A review of advances in spinal muscular atrophy (SMA) identification and treatment highlights areas where there is room for improvement.

The most severe forms of the neurodegenerative disorder spinal muscular atrophy (SMA) were formerly universally fatal in childhood, but in recent years SMA has seen novel treatments approved and new phenotypes and complications identified. A review of current and emerging research, as well as new questions surrounding the disease, calls for redefinition of its natural history and a more proactive approach to SMA management.

It is known that SMA is caused by homozygous loss of function of the SMN1 gene, which produces a crucial survival motor neuron (SMN) that the SMN2 gene cannot sufficiently provide when the SMN1 gene is not functioning properly. But the phenotypes of SMA are typically stratified based on patients’ motor ability. Infants with type 1 SMA, the most common form, are unable to sit independently; patients with type 2 SMA can sit without assistance; patients with type 3 can walk without assistance; type 4 SMA was added to the spectrum to classify those whose disease onset occurs after age 30 years. Type 0 is the fifth and most severe form, which is prenatal onset.

The review, published in The Journal of Pediatrics, notes that although all patients with SMA share the common cause of mutated or nonfunctional SMN1, the number of copies of SMN2 does vary between patients and generally correlates inversely to the type of SMA a patient has. But this is not always the case with every patient, so there may be other modifying factors or genes. Newborns are often screened for the disease with genetic testing, so the study authors stress the importance of utilizing any genetic characteristics that may guide recommendations for disease management rather than stratifying patients by maximum motor function alone.

SMA Treatment

The review notes that 3 treatments are FDA approved for SMA:

  • Nusinersen (an intrathecally dosed antisense oligonucleotide)
  • Risdiplam (an oral small molecule splice modifier)
  • Onasemnogene abeparvovec-xioi (an intravenous gene replacement therapy [GRT])

These treatments all work by different mechanisms, and have some other differences: Nusinersen has been used for the longest time after its FDA approval and gene therapy is approved only for patients under 2 years old. GRT is a one-time dose, whereas the other 2 are systematic. Data on combination therapies and therapy after GRT are very limited.

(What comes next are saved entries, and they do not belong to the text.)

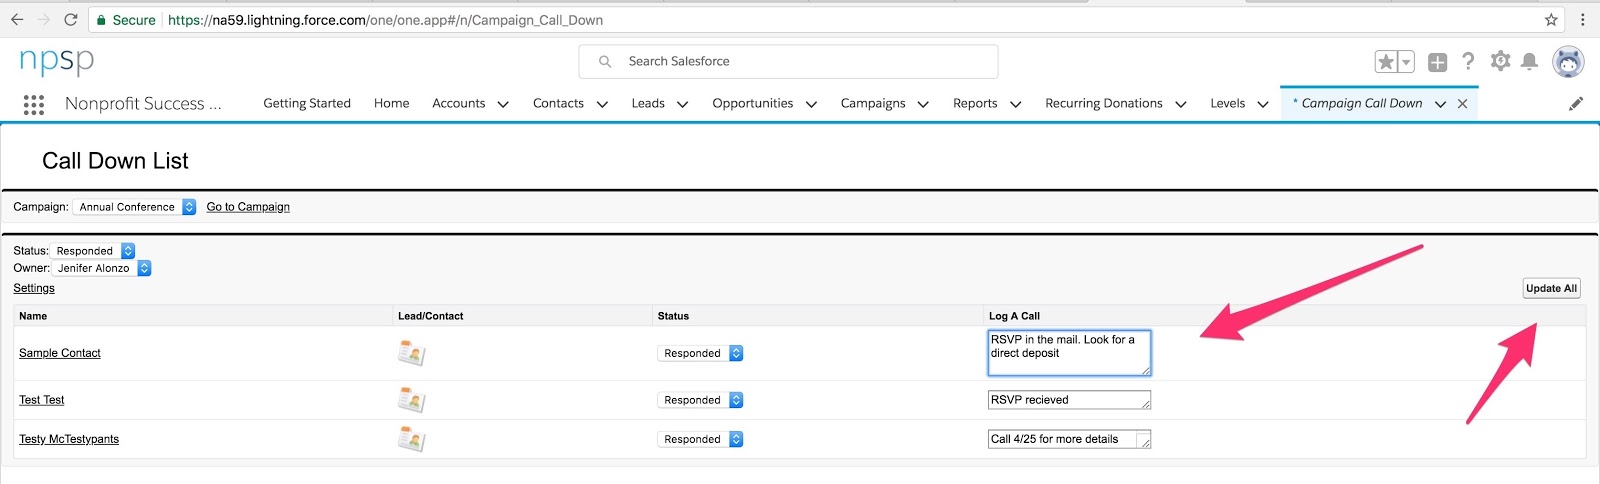Open the Notifications bell icon
The width and height of the screenshot is (1600, 484).
pos(1529,62)
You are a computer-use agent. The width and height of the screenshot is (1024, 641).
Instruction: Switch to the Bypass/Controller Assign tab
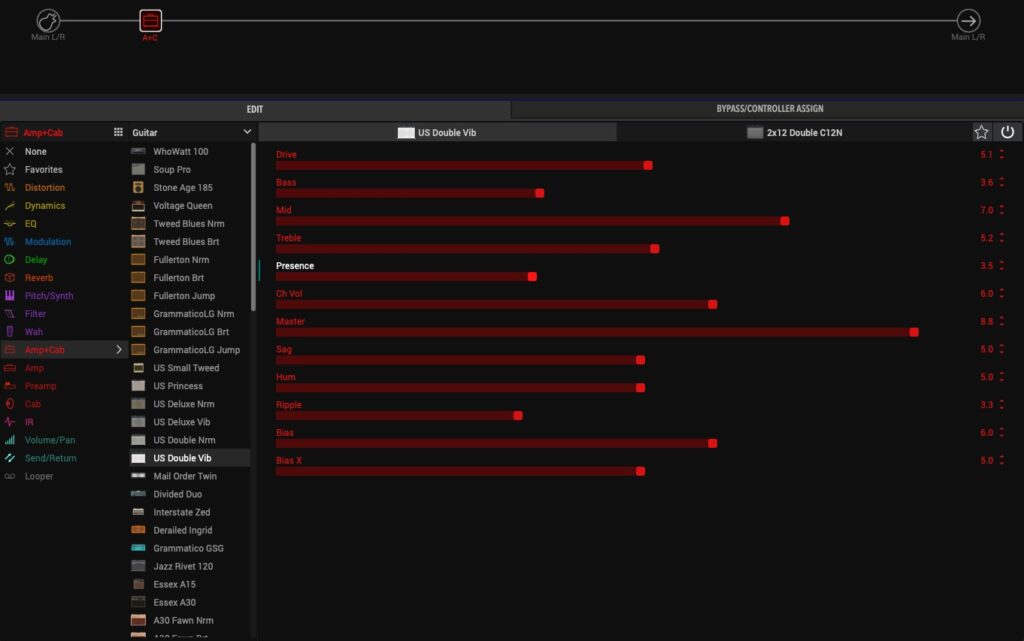click(x=769, y=109)
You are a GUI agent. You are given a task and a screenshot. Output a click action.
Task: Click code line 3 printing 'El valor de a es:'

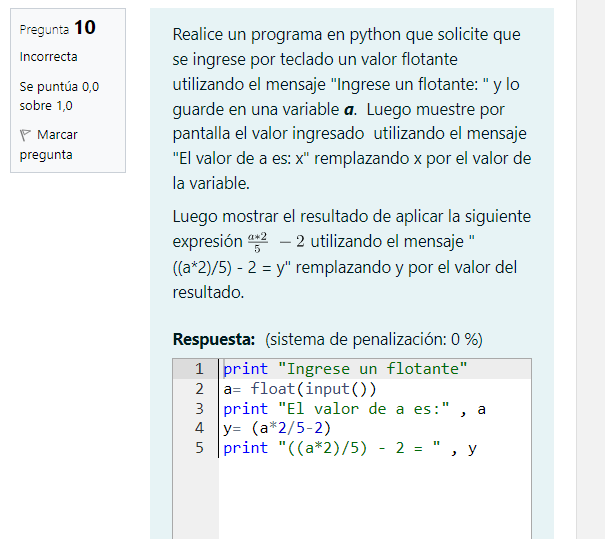354,409
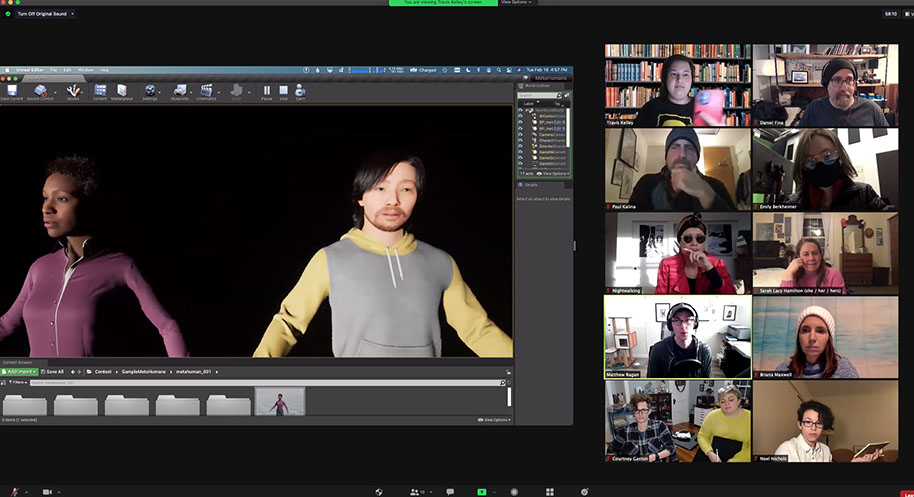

“At present, there is not sufficient evidence indicating superiority of one treatment over the others,” the authors wrote. “Age of onset, current functional status, scoliosis/contractures, AAV9 antibody status, and SMN2 copy number are the primary factors that guide treatment choice.”

Other treatments under investigation include reldesemtiv, which modulates fast troponin activity, and SRK-015, which is an antimyostatin antibody that targets skeletal muscle rather than increased SMN expression in motor neurons. Reliable biomarkers are also needed to help gauge patient response to treatments.

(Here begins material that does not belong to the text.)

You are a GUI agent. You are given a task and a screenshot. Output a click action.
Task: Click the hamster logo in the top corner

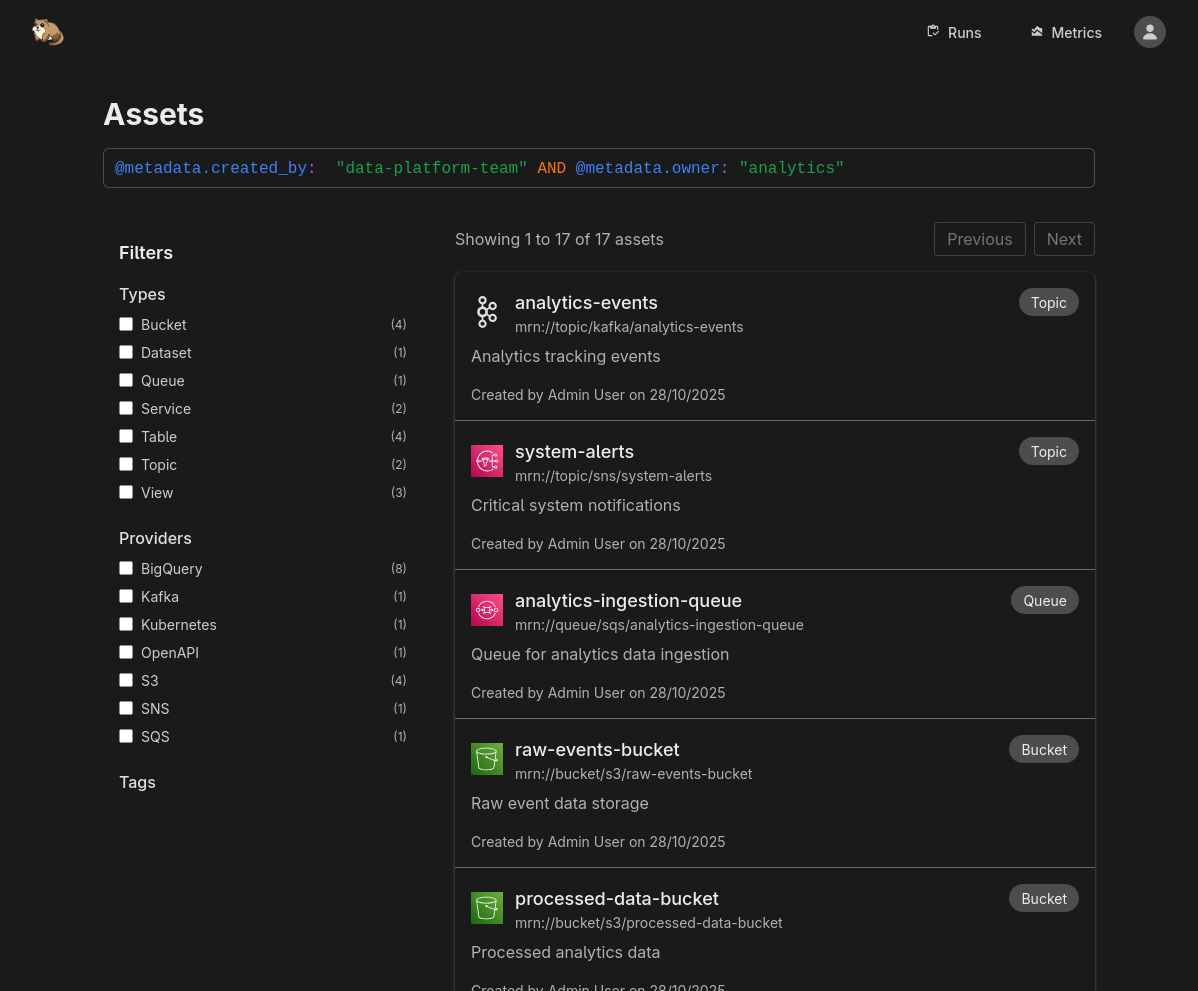(47, 31)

There has also been a decrease in respiratory failure, a significant contributor to mortality in patients with SMA. But close monitoring and proactive care are still necessary throughout treatment because the effects of therapy on respiratory strength have not been described.

Classic rehabilitation and orthopedic management must also be revisited now that disease-modifying therapies exist. For example, treated infants with SMA type 1 have more mobility than they would have before the advent of therapies. In these infants, kyphoscoliosis can progress quickly and researchers suggest that earlier and more aggressive bracing should be considered in weak sitters and nonsitters.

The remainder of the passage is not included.